A frustration continues at the possibility of believing that I could reach you, feeling you again and again close to me, being with me for real. And suddenly, give way to reality and see that it was all part of my illusion.

Of my hope of being able to see you again, and that we would look at each other and everything would go back to how I thought it was the way it had to be. Being together, loving each other forever: an innocent promise, that even I came to believe …

It is true that against my reason, and my experience; In a totally innocent way, I believed that something like this could exist, because I felt that you would really be the woman of my life, and that being such a pure love, nothing that was going to change it. The saddest thing is that I still feel like this …

This time it has not been like that for me, I want to believe that because it did not have to be that way, and that after every important event we go through in life, other experiences await us, perhaps more real and authentic.

Not because they are, but because I will be better prepared to see, experience and live them, in a more conscious and profound way.

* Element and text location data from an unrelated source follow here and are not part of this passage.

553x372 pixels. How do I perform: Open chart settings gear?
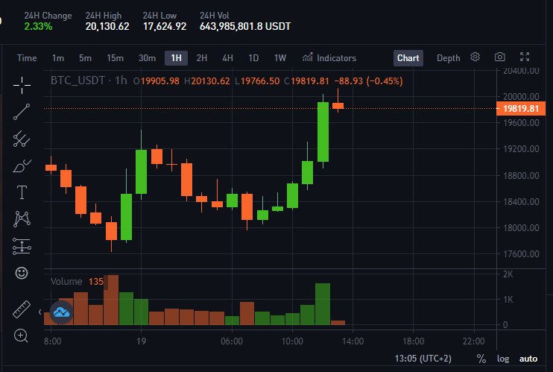475,57
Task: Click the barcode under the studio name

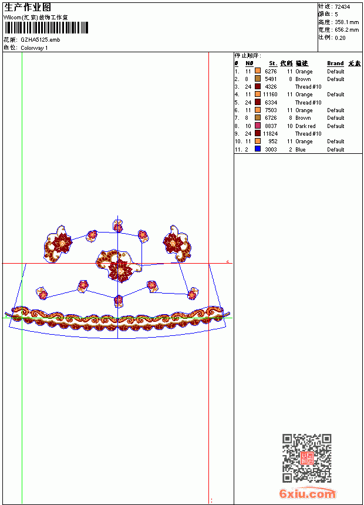Action: pos(46,28)
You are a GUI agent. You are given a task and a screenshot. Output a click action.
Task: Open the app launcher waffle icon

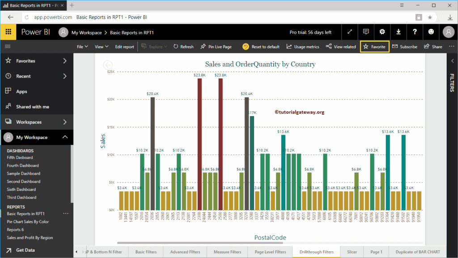point(8,32)
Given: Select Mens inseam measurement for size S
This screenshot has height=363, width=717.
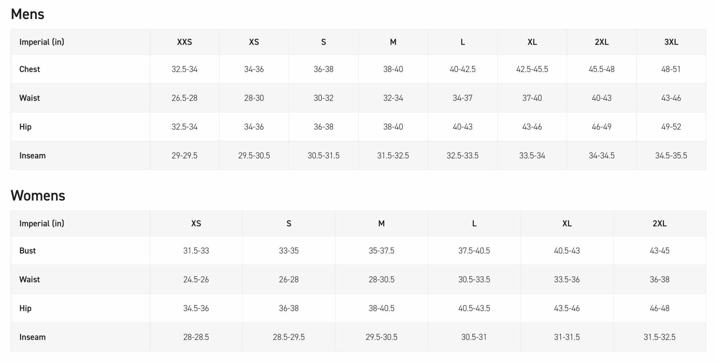Looking at the screenshot, I should click(323, 156).
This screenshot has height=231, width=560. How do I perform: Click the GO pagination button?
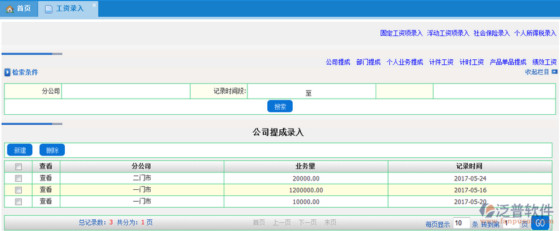[x=540, y=224]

Withered roses on book with open leaves

Accepting reality

My farewell is real now, I need it to be so, so that I can accept that you are not the woman of my life, and that it is not with you that I am going to carry out all the plans that I dreamed of.

It is very hard for me to accept this, I have resisted and I continue to do so, since that is not what I feel, nor what my will wants.

However, it is what corresponds, it is the evidence that I do not want to look at in the face. With the courage I must muster, to undertake this hard learning, which gets in the way of my present and does not allow me to continue with my life until I can face it.

I have run out of options, also no longer illusions, I don’t know what is in store for me. I just feel a perpetual discouragement, an anguish that hugs me tightly and takes hold of me.

Although the force that has led me to your soul, I know that now it is what separates me from it. It seems incomprehensible to me. In my ignorance and lack of understanding towards life, it is something that I find unfair and cruel.

And yet, I feel that I must let all the love that I harbor in me flow, in gratitude to that force that united me and today separates me from you.

Since for some reason that I know I will not be able to understand; but if I feel very strongly, as it happens to me now; is that the love that you and I build together will remain impregnated in eternity. And I feel that nothing can change that.

I say goodbye to you because I love you, and because I do not know how to be with you other than by loving us. I don’t expect you to understand it, because I don’t even understand it; But I do hope you know that I do it at this moment, when I most want and need to be with you.